**Activity:**
Only the lines from the one containing "Task: Expand the Group By dropdown" to the end of the listing below should be returned, exactly as written and without pictures.

**Input data:**
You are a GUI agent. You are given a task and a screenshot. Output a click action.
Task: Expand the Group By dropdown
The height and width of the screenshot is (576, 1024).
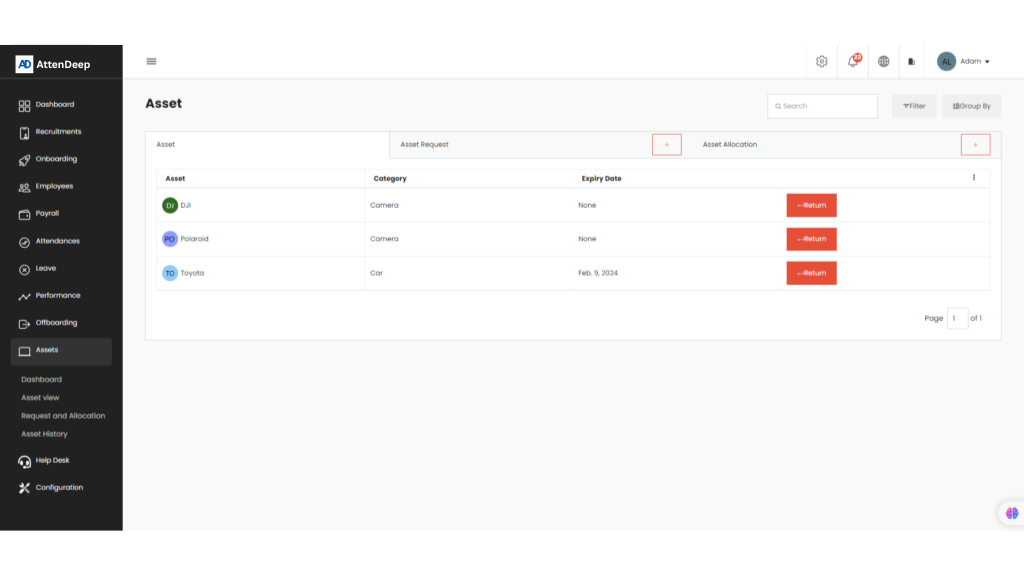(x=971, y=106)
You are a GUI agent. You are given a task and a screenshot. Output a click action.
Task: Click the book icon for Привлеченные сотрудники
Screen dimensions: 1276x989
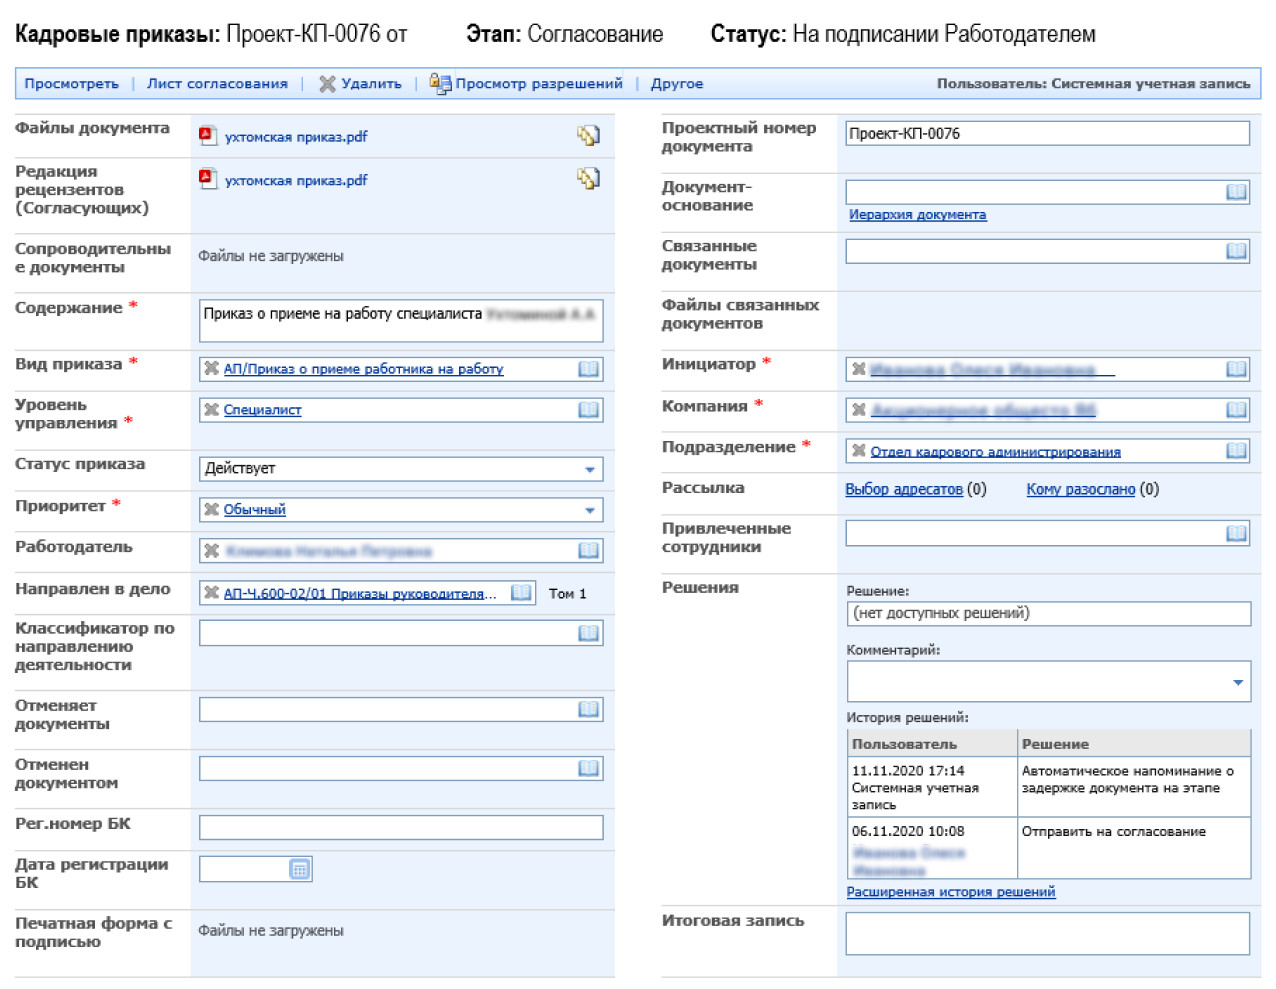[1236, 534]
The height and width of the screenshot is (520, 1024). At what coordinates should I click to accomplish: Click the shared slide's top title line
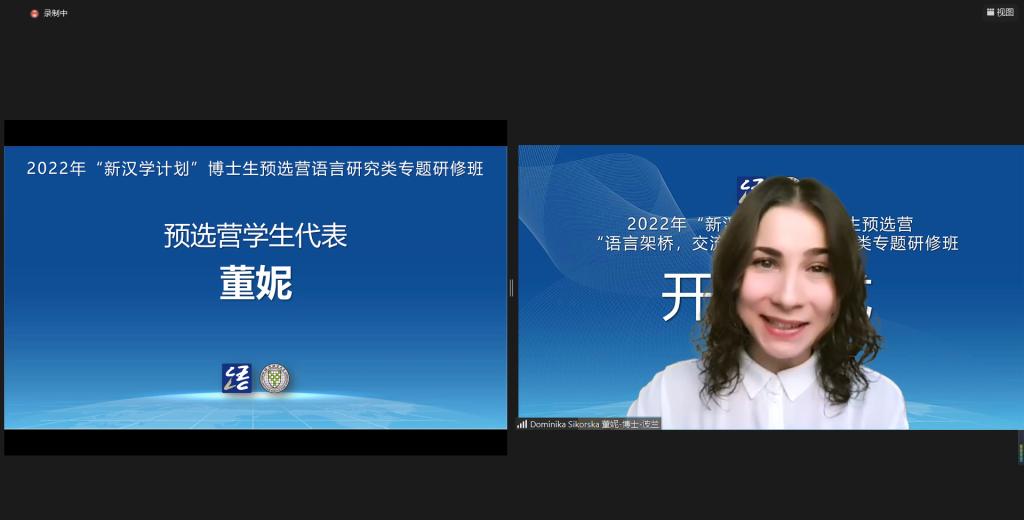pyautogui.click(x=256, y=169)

**Answer box:**
Task: Expand the Group By dropdown
The height and width of the screenshot is (576, 1024).
(x=971, y=106)
You are a GUI agent. You are given a task and a screenshot. Output a click action.
Task: Click the book icon for Привлеченные сотрудники
Screen dimensions: 1276x989
[1236, 534]
The height and width of the screenshot is (520, 1024). At what coordinates should I click to accomplish: Click the shared slide's top title line
pyautogui.click(x=256, y=169)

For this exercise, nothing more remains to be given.